A value of ² was obtained. Also, No. 3 has 9Kg/
mm ² , No. 5 showed a strength of 16 Kg/mm ² .
For comparison, we conducted the same experiment as above using sample No. 1 metallized paste, and found that it was 2Kg/mm.
It was ² . In addition, the method for producing the above-mentioned test piece and the method for measuring the bending strength are as follows. After applying metallizing paste to the 3.5 mm x 20 mm end faces of two 3.5 mm x 20 mm x 15 mm flat silicon carbide ceramic bodies, the coated surfaces were fired with the coated surfaces facing each other, and then the joined Cut out the ceramic body with a diamond cutter, 3mm x
A test piece measuring 3 mm x 30 mm and having a joint at the center of its length was prepared. The bending strength of this test piece was measured by a three-point bending method in which the joint was used as the upper load point and the distance between the lower supports was 20 mm. Furthermore, the surface of the silicon carbide ceramic body was metallized using the metallization paste of Sample No. 3 (W70% by weight, Si 30% by weight) at 1200℃ in Ar atmosphere 1200℃ N ₂ 〃 1400℃ Ar 〃 1400℃ under reduced pressure (10 ^-2 torr) As a result of carrying out experiments at 1700°C Ar, 1700°C N ₂ , the results were that the metallization state was: ×, 〇, △, and ×. As described above, according to the metallization method of the present invention, a strong metallization layer can be easily formed on a carbide-based ceramic body, particularly a silicon carbide-based ceramic body, in the same manner as on an oxide-based ceramic body such as alumina.
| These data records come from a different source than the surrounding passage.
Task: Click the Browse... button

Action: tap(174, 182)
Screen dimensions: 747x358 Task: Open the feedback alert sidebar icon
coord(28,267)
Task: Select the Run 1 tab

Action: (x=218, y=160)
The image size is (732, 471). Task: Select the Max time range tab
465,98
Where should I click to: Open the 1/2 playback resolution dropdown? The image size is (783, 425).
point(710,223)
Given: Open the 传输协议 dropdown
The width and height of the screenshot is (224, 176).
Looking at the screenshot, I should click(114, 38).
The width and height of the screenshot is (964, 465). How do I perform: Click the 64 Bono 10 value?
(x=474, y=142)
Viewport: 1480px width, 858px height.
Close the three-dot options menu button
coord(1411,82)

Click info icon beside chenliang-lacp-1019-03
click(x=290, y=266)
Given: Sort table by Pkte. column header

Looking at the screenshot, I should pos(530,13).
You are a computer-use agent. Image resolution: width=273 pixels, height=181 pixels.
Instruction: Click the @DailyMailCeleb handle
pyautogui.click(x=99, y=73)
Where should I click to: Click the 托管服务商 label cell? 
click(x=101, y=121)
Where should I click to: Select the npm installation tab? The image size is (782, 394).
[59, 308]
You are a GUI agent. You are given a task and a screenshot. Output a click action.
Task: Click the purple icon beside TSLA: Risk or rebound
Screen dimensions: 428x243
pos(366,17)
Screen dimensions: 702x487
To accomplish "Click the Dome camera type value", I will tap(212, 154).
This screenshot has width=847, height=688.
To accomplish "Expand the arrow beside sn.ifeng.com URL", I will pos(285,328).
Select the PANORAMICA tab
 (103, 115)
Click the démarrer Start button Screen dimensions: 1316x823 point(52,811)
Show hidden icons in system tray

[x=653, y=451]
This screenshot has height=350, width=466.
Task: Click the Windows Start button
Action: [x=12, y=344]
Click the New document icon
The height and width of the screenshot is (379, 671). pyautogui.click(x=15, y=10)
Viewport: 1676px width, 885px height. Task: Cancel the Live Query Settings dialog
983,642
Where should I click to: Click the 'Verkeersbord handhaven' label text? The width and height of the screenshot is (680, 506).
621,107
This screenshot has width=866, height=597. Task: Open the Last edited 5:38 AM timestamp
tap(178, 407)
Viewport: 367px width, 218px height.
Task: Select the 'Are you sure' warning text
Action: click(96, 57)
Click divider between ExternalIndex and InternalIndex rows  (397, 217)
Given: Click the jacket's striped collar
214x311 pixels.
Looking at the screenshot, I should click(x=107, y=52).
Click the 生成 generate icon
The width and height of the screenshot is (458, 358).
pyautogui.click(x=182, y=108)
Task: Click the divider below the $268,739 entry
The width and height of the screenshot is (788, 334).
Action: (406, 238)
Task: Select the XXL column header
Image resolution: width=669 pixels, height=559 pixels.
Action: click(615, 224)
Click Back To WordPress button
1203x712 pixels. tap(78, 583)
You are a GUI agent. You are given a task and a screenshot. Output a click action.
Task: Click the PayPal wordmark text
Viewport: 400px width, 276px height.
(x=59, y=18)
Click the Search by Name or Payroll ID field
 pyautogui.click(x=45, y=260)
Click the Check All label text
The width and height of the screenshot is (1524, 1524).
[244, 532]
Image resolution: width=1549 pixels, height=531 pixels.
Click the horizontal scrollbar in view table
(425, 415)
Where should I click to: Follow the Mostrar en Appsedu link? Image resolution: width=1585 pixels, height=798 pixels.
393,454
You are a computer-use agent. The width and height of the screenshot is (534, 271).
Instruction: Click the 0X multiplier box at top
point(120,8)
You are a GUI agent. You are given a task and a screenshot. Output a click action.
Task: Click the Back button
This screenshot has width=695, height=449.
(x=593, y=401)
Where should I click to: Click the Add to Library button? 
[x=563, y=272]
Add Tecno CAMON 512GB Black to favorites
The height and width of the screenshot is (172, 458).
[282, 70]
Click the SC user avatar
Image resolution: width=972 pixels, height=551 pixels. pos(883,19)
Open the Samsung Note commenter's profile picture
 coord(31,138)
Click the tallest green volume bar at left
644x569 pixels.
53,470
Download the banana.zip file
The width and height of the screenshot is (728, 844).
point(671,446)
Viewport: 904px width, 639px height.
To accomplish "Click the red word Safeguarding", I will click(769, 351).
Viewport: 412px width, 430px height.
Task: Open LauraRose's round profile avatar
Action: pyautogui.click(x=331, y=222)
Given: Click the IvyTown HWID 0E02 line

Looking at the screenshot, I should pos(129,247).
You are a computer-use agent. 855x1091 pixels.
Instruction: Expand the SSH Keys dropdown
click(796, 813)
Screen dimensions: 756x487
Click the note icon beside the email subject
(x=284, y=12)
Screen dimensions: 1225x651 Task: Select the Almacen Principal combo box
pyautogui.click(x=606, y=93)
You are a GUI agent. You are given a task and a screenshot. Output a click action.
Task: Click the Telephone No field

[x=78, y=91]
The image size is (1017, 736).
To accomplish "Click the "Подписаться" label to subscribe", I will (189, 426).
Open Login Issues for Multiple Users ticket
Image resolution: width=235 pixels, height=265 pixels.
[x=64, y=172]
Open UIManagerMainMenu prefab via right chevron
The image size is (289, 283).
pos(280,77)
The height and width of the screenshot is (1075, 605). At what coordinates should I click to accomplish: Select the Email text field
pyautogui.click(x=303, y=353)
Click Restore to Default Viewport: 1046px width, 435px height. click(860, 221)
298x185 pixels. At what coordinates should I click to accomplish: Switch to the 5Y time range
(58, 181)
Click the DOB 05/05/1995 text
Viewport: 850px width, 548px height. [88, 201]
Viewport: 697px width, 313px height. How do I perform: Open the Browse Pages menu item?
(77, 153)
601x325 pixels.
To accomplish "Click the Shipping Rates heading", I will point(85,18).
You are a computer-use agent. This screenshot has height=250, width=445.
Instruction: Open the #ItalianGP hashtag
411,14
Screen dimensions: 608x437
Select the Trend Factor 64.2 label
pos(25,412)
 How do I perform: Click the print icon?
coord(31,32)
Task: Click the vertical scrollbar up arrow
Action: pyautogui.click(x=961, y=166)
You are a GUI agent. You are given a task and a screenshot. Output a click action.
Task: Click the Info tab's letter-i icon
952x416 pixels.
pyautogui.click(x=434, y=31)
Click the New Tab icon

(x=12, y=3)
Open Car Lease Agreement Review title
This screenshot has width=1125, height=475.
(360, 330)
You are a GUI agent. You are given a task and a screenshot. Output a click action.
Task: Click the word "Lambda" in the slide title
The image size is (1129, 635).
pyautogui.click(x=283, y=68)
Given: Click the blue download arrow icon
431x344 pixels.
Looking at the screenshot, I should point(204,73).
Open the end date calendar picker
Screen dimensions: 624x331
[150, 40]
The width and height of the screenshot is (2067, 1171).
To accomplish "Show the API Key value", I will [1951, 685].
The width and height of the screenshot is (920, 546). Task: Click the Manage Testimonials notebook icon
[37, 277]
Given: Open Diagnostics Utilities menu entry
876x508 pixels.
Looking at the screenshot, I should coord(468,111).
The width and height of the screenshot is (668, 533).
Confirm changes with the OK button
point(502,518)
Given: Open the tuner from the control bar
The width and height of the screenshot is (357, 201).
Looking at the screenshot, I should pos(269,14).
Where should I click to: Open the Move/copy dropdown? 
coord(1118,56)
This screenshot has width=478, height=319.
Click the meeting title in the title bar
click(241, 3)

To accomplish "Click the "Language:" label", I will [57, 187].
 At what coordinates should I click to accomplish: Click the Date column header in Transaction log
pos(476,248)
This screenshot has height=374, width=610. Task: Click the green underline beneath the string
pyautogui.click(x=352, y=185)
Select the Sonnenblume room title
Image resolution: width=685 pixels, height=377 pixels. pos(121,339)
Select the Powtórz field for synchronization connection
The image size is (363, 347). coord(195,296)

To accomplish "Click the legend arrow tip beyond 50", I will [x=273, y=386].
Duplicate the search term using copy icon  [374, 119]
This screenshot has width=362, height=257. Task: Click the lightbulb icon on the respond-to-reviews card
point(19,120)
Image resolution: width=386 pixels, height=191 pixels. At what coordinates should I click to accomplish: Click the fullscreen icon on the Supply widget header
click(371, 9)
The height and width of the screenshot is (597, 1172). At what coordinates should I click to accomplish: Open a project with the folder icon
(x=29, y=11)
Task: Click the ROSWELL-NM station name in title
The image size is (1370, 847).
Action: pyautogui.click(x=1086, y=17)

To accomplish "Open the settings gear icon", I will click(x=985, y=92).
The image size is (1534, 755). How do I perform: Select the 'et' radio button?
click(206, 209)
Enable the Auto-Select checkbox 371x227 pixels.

After that, it became possible to plate the metallized surface with nickel, copper, etc., and then join the metals using existing techniques such as soldering and silver brazing. In this way, using the metallization technology according to the present invention,
By combining conventional brazing and other techniques, carbide ceramic bodies can be used as high-temperature mechanical components or wear-resistant parts such as mechanical seals, and can be used as electrode terminals for electrical and electronic components. It is possible, and the effects are tremendous.

Claims (1)

[Claims] 1. After applying a metallizing composition paste containing 80 to 30 parts by weight of W powder, 20 to 70 parts by weight of Si powder, and a binder to the required locations of the carbide-based ceramic body, 1. A method for metallizing a carbide-based ceramic body, which comprises firing at a temperature within the range of 1300 to 1600°C in a neutral atmosphere.